Currently reading Da V. & the 40 A in between bouts of work.
I just passed the section on Lenny, Walt etc., and the following phrase jumped out at me:
Disney looked at the connectedness of things, and was able to create new combinations using existing elements.
Why? Because I have just done the second voiceover for an iPhone app called Doodle God. It’s made here in St P, RU, and last time I checked, was at number 2 in the world listing for downloaded game apps. Though I’ve never played it myself (have no iPhone, among other technophobic excuses), I understand that the concept is this: there are the four basic elements, designated by an icon. You combine one with another, and sometimes you get a result – a third element. Sometimes it’s predictable, sometimes wholly unpredictable, often funny. Dima, the chap who does the music and arranges the voiceovers, told me that the developers had been taken totally by surprise by the success of the app, and couldn’t fathom it, but were glad for it, naturally.

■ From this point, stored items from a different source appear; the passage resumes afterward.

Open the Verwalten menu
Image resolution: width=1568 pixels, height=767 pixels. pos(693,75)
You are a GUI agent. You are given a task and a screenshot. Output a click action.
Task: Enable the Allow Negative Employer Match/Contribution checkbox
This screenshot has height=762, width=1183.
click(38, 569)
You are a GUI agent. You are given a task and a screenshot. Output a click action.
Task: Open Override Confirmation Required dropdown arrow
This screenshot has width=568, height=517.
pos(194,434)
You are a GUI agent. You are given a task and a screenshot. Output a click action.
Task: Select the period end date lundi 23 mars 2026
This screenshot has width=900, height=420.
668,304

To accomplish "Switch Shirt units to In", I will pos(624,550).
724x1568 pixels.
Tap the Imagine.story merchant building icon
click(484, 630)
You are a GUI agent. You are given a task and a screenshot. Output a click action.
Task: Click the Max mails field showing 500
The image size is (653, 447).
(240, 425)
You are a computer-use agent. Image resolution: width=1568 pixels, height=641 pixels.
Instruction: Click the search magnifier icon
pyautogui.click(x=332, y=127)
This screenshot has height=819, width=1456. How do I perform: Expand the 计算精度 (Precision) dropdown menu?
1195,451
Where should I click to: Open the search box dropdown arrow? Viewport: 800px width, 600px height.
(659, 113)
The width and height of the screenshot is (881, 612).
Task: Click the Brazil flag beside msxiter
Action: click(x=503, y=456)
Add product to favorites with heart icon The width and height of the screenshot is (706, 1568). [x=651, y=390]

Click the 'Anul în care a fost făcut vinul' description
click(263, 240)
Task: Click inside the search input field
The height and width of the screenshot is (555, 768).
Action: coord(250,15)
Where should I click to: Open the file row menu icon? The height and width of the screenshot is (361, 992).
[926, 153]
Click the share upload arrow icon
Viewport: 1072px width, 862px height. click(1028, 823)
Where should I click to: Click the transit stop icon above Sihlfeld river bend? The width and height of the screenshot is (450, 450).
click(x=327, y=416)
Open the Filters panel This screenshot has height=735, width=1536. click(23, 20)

Well, combining the above phrase about Disney, and what you taught us on third gravitating bodies, plus that little bit about surprise creating delight, I think I understand why their app has been so successful.
The fact that two elements create a third is the very principle you were talking about. The fact that you as the player choose to combine them, and therefore are in a way “creating” is obviously engaging. But the surprise generated by the creation of an unpredictable third element – which doesn’t look like it’ll fit, but ultimately does, is exactly what you were teaching us about third gravitating bodies.
Now I wonder if I can explain that to them?